7. I tre capolavori di Kant sono:
• Critica della ragion pura
• Critica della ragion pratica
• Critica del giudizio
Tuttavia prima descrivere queste opere è giusto
precisare che il kantismo si distingue dall’empirismo
non solo perché rifiuta gli esiti scettici di quest’ultimo,
ma anche perché spinge più a fondo l’analisi critica,
seguendo, cioè, un metodo di filosofare che, più
che soffermarsi sulla descrizione dei
meccanicismi conoscitivi, etici, ecc. si sforza di
fissarne le condizioni possibilitanti e i limiti di
validità.
8. LA CRITICA DELLA RAGION PURA
La critica della ragion pura è
sostanzialmente un’analisi critica dei
fondamenti del sapere. E poiché a quei
tempi di Kant l’universo del sapere si
articolava in scienza e metafisica, il suo
capolavoro prende la forma di un’indagine
valutativa circa queste due attività
conoscitive e circa lo statuto di scientificità
di questi due campi del sapere.
9. La ricerca di Kant prende la forma concreta di uno
studio teso a stabilire, da un lato,
come siano possibili la matematica e la
fisica in quanto scienze,
e dall’altro come sia possibile la metafisica in
quanto disposizione naturale e in quanto scienza.

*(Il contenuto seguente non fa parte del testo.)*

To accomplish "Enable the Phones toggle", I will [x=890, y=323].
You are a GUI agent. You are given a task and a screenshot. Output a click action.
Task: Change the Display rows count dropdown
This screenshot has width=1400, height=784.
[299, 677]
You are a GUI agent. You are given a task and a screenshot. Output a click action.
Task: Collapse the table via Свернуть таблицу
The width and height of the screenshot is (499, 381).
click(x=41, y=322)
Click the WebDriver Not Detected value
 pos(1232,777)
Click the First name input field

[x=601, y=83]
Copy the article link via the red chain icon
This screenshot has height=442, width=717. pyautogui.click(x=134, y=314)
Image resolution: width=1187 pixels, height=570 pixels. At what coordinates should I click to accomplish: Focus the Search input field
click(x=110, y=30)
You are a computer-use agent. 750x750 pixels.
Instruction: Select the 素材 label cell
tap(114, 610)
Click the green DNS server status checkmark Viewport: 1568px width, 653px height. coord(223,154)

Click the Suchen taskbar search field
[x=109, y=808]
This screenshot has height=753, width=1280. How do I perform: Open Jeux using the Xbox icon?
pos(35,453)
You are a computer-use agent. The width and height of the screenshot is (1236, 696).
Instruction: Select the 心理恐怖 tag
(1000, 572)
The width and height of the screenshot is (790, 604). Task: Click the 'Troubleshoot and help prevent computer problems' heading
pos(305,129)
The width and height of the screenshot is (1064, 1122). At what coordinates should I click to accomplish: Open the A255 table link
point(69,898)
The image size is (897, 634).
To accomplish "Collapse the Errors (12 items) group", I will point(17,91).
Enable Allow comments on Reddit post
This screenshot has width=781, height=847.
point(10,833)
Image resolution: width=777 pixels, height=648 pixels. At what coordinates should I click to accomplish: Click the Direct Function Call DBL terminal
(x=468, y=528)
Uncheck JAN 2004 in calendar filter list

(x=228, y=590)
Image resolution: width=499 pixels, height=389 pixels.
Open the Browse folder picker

Da ciò le quattro domande di base:
• com’è possibile la matematica pura?
• com’è possibile la fisica pura?
• com’è possibile la metafisica in quanto
disposizione naturale?
• com’è possibile la metafisica come scienza?
10. LA TEORIA KANTIANA DEI GIUDIZI
• I giudizi sintetici a priori sono fecondi (sintetici) in
quanto in essi il predicato dice qualcosa di nuovo
rispetto al soggetto e universali e necessari (a
priori) in quanto non derivano dall’esperienza.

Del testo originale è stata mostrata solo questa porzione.